====== EXTRACT TO READ ======

Critical Theory and Post-Structuralism

None of this shit makes sense to me. In fact, I spent a decent amount of time on forums dedicated to discussing things like critical theory. This only confused me more, and the people who discuss these topics openly and often admit they don't know what the hell their theories mean. Moreover, everyone seems to have a different interpretation of everyone else.

Is this a tangible philosophy in the sense that it can be encompassing and intelligible or is this verbal masturbation for radical leftists?

>read the intro to phenomenology of spirit
>go to read the wiki because wtf

I shit you not this is a real quote about Phenomonology of Spirit on the wiki: "Hegel's approach, referred to as the Hegelian method, consists of actually examining consciousness' experience of both itself and of its objects and eliciting the contradictions and dynamic movement that come to light in looking at this experience."

======

- [YOUR OBJECTIVE]:
In the post on critical theory above, what did the writer go to read after reading the intro to Phenomenology of Spirit?

====== STORED DATA ======

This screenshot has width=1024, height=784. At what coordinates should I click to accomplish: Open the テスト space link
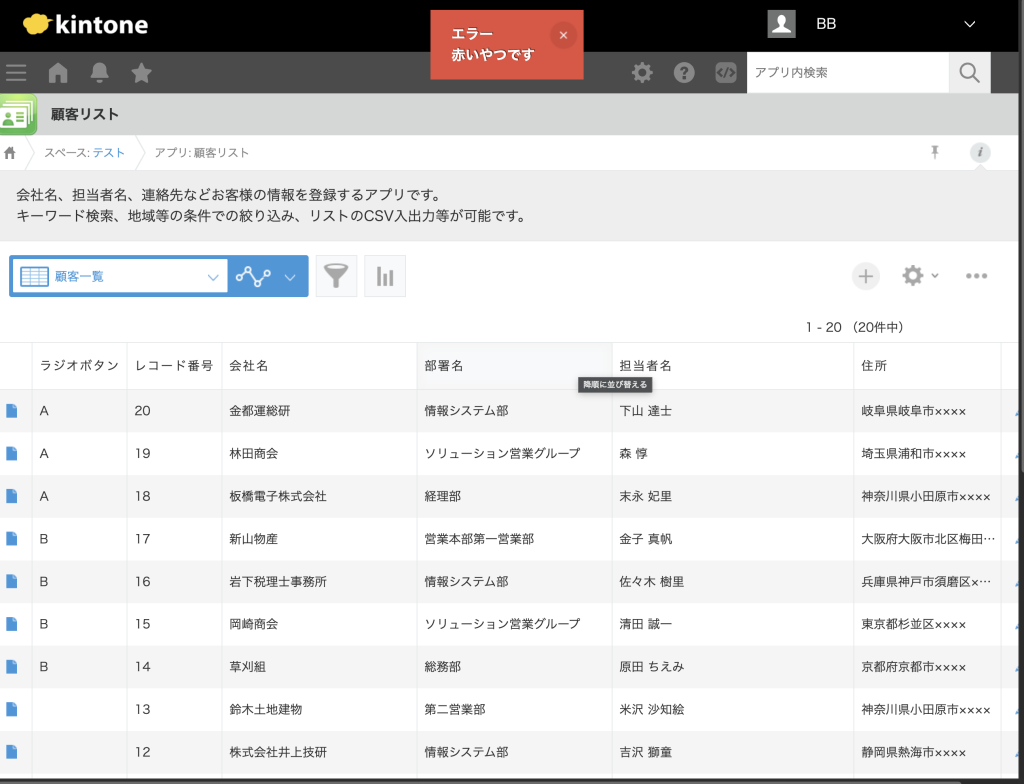[109, 153]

======

- [WRITTEN SOLUTION]:
The wiki.